## [Action item]
Only lines holding the word "agent" are wanted. Copy them from the listing below.

··········

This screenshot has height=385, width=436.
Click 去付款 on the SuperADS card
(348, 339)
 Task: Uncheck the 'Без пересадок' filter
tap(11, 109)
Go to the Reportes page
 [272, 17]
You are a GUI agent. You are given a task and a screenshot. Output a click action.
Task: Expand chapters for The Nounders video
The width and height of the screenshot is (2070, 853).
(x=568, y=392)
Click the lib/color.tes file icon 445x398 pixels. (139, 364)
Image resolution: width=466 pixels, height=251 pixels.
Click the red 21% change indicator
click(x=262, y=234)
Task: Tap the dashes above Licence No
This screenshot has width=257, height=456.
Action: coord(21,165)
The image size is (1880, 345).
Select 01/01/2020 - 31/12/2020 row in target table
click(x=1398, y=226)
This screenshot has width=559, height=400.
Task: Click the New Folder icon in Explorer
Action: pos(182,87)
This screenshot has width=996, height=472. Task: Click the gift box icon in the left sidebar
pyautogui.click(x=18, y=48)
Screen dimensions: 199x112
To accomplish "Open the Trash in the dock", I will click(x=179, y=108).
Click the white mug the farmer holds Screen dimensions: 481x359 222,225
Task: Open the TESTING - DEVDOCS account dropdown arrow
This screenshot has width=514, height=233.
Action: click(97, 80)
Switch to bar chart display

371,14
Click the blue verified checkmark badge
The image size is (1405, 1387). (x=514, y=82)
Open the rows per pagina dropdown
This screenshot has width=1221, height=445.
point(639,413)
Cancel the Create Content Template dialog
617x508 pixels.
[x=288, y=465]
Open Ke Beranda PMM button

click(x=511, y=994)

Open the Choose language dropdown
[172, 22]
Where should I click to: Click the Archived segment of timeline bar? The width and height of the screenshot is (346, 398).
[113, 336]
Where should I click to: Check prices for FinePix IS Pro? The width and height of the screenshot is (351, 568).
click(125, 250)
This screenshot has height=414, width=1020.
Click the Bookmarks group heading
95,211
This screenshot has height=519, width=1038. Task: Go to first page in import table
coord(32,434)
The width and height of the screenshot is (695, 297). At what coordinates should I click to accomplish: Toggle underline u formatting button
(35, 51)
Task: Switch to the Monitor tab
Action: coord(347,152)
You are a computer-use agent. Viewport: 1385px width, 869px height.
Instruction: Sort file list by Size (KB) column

··········

## [Written answer]
You are a GUI agent. You are given a task and a screenshot. Output a click action.
You are a computer-use agent. Viewport: 1385px width, 869px height.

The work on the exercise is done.